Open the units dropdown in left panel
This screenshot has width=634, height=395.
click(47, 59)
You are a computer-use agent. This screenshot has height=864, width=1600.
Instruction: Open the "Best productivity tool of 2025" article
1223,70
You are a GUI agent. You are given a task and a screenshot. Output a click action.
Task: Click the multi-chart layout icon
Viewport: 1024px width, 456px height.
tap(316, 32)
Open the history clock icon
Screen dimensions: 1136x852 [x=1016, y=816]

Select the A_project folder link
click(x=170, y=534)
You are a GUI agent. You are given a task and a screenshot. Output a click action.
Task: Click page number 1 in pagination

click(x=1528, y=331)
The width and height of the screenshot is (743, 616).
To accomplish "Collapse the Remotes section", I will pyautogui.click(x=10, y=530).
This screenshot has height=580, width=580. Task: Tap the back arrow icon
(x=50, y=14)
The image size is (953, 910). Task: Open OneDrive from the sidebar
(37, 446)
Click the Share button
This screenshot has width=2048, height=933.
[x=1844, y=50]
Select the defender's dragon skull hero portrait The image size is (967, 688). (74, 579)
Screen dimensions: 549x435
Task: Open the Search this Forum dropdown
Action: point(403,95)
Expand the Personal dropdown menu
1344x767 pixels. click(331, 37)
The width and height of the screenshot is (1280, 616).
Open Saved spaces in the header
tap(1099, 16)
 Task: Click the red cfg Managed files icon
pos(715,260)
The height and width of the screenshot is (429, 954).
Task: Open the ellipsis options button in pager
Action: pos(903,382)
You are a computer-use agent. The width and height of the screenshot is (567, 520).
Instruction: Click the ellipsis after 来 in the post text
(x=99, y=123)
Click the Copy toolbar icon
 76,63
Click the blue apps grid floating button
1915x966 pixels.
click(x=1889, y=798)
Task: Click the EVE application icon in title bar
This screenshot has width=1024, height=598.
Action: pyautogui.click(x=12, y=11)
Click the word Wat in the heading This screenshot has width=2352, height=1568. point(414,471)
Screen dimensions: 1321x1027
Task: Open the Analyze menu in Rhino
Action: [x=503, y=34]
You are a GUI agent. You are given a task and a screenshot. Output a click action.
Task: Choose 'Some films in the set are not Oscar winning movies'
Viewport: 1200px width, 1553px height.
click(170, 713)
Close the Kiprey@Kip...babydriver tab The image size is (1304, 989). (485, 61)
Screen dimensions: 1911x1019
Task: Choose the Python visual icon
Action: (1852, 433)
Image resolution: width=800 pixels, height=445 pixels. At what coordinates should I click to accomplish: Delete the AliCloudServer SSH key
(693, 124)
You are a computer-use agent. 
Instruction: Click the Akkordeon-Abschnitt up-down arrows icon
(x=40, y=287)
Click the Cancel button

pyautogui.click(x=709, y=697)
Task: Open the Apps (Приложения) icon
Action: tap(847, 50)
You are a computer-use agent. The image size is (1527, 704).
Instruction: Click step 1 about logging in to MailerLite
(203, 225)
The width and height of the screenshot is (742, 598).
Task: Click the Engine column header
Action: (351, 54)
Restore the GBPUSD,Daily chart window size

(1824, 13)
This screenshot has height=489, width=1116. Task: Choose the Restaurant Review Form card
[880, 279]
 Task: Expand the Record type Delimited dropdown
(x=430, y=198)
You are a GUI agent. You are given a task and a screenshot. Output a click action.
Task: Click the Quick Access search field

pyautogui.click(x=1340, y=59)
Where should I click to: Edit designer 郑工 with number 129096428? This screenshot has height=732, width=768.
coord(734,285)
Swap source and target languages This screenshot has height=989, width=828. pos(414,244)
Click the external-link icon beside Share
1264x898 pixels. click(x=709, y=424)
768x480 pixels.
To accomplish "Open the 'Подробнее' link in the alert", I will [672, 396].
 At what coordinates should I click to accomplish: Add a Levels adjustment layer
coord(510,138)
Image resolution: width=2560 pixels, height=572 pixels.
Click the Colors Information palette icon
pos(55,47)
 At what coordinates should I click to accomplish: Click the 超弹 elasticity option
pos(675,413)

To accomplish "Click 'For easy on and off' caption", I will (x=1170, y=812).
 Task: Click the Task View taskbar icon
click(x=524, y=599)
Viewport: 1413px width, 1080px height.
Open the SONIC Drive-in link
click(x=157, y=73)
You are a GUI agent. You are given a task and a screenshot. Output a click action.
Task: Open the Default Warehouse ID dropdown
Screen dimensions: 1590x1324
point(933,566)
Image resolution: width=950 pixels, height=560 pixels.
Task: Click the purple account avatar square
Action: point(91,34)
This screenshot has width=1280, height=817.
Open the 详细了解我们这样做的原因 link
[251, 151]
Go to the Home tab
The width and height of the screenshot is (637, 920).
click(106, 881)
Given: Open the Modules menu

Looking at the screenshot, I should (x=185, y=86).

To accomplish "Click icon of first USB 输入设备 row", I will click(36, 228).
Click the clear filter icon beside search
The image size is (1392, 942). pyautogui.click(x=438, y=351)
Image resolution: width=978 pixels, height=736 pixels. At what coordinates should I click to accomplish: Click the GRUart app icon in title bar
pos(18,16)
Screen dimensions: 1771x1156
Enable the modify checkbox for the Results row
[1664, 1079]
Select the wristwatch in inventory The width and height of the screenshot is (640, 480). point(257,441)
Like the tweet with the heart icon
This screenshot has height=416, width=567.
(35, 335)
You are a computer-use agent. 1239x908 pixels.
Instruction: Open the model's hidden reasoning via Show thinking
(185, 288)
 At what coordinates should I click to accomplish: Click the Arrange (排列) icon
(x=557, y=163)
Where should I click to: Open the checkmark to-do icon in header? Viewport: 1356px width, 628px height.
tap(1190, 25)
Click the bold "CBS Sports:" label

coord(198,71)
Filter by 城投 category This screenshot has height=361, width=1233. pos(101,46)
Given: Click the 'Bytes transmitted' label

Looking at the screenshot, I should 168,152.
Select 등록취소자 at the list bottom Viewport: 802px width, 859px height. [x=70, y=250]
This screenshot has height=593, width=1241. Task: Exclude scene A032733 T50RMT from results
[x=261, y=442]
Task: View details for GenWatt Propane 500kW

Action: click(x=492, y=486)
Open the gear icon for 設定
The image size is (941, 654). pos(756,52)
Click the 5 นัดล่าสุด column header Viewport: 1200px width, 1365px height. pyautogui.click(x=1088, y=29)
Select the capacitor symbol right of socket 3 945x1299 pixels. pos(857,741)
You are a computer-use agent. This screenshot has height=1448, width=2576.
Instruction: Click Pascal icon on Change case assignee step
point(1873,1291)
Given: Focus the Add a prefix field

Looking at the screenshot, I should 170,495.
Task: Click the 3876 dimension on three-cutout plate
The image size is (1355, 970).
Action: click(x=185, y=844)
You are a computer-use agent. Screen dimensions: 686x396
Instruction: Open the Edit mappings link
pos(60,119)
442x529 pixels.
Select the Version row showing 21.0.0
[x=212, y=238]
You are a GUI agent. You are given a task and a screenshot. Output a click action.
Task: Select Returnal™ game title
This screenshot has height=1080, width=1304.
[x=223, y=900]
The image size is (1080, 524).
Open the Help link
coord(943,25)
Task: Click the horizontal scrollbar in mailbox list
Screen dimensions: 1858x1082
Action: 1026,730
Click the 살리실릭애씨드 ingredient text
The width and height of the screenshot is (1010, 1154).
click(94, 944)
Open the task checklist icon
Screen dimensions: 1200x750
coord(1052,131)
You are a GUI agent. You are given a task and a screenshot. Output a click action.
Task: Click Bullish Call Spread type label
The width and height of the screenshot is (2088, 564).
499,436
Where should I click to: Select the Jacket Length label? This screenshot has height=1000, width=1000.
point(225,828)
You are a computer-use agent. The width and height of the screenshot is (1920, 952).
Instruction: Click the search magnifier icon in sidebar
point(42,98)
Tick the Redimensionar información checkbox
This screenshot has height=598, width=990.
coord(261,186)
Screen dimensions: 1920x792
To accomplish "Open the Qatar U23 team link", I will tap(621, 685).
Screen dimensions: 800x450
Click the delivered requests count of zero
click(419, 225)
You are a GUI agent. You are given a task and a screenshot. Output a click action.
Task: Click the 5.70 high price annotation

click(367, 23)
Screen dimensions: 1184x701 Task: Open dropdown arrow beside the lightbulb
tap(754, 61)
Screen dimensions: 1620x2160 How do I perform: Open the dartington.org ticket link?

▶ _Exercise directions_
Search the material above for "computer". Pull out each line where it shows up.

▶ _Written response_
You are a computer-use agent. This screenshot has height=864, width=1600.
You are a computer-use agent. The width and height of the screenshot is (567, 520).
You are a computer-use agent. 
You are a computer-use agent. The image size is (1527, 704).
You are a computer-use agent. 1239x908 pixels.
You are a computer-use agent. This screenshot has height=1448, width=2576.
You are a computer-use agent. Screen dimensions: 686x396
You are a computer-use agent. The width and height of the screenshot is (1920, 952).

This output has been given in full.